Boyes is a former president of the Saskatoon–Wanuskewin Conservative Party Association. He was also Block’s campaign manager in the 2008 federal election when the candidate avoided debates then, including one in Biggar, which led organizers to cancel it.
Block’s communication manager, Carol Reynolds, said at the time her door knocking schedule was busy.
“This is not a directive from the Conservative party,” Reynolds said. “She will be spending the bulk of her time getting to know residents.”
Reynolds defended the decision as “strategic,” arguing Block has to get out to see as many constituents as she can, the StarPhoenix reported. [Block passes on debates (StarPhoenix, October 3, 2008)]
The StarPhoenix editorial board blasted the decision saying “it defies credibility for Ms. Block’s campaign officials to suggest that she has a better chance of connecting with more residents in the far-flung constituency by knocking on one door at a time than she would at a centralized public forums attended by dozens of people at a time.”
The editorial board noted that Ms. Block in Saskatoon and Wascana candidate Michelle Hunter were among more than 17 Conservative candidates -- including cabinet ministers Diane Finley and Helena Guergis – who had so far ducked all-party debates across Canada.

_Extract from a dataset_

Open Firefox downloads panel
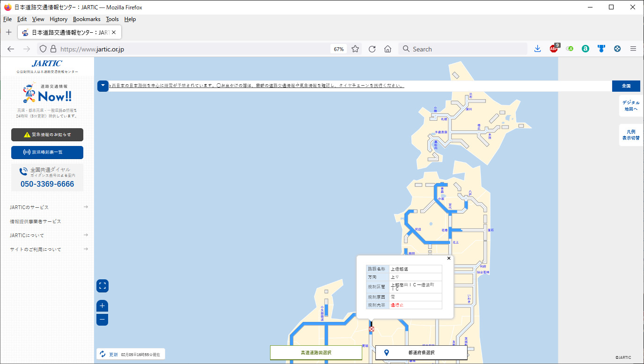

The number of Conservative no-shows was simply too large to ignore.
The board suggested it was an attempt by the Tory national campaign to keep a tight rein on candidates -- especially rookies whose inexperience might lead to embarrassing pronouncements.

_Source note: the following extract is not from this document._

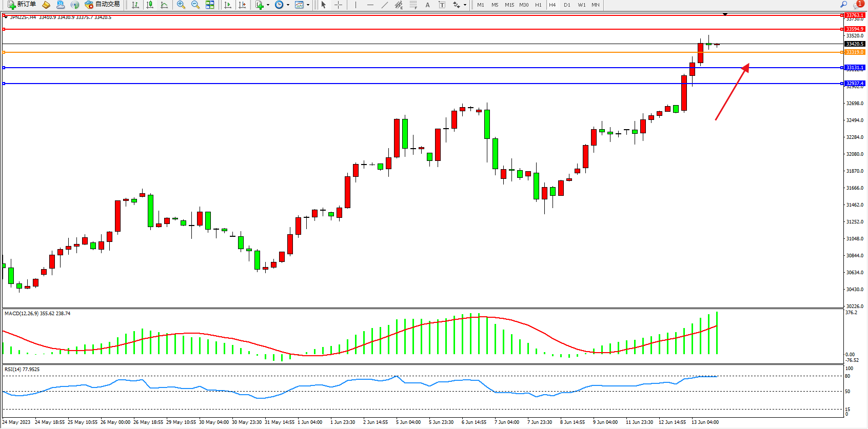This screenshot has height=429, width=868.
Task: Switch to the H1 timeframe
Action: coord(538,5)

“For a party that got into trouble with Elections Canada for funnelling money to local candidates’ campaigns to purchase advertising deemed to be national ads for regulatory purposes, it’s damaging to send a message to voters that their candidate is but a mere pawn in a game far removed from local control or accountability,” said the board.
“It’s bad enough when a party’s candidate does no more than spew out packaged pablum prepared by the national office, that has little to do with local issues.
“But it undermines the entire democratic process when candidates refuse to participate during an election campaign in public events that give voters a chance to assess their ideas in the context of what’s being offered by other parties, especially when the party in question has not yet released a full platform that can be useful for comparison purposes.” [Tory candidates have obligation to share views (StarPhoenix, October 6, 2008)]
Block does excel in one area though: wasting taxpayers money on mail outs to constituents.
A Board of Internal Economy report on individual MP spending shows Block’s office spent $67,358.15 on taxpayer funded mail outs in 2009-10, the second highest total among Saskatchewan Conservative MP’s. Most of that money was blown on nasty, partisan flyers sent to constituents’ homes.
Since the summer of 2009, Block has sent out at least 37 of the controversial flyers as well as calendars, oversized mailings and booklets outlining the party’s tough on crime agenda and reckless tax cuts.
Block sends out so many flyers that sometimes constituents receive two different ones on the same day.
The black and white flyers usually say nothing about Block’s activities as an MP. Their purpose is twofold: To praise Prime Minister Stephen Harper and promote the Conservative brand and to create fear and demonize the opposition parties.
Since 2006-07, spending on mail outs by Saskatchewan Conservative MP’s has risen 125.75 per cent.
Records indicate that since the Harper Conservatives took office in January 2006, the cost of printing by all MP’s has increased a whopping 148.68 per cent going from $5.94-million in 2005-06 to $14.77-million last year.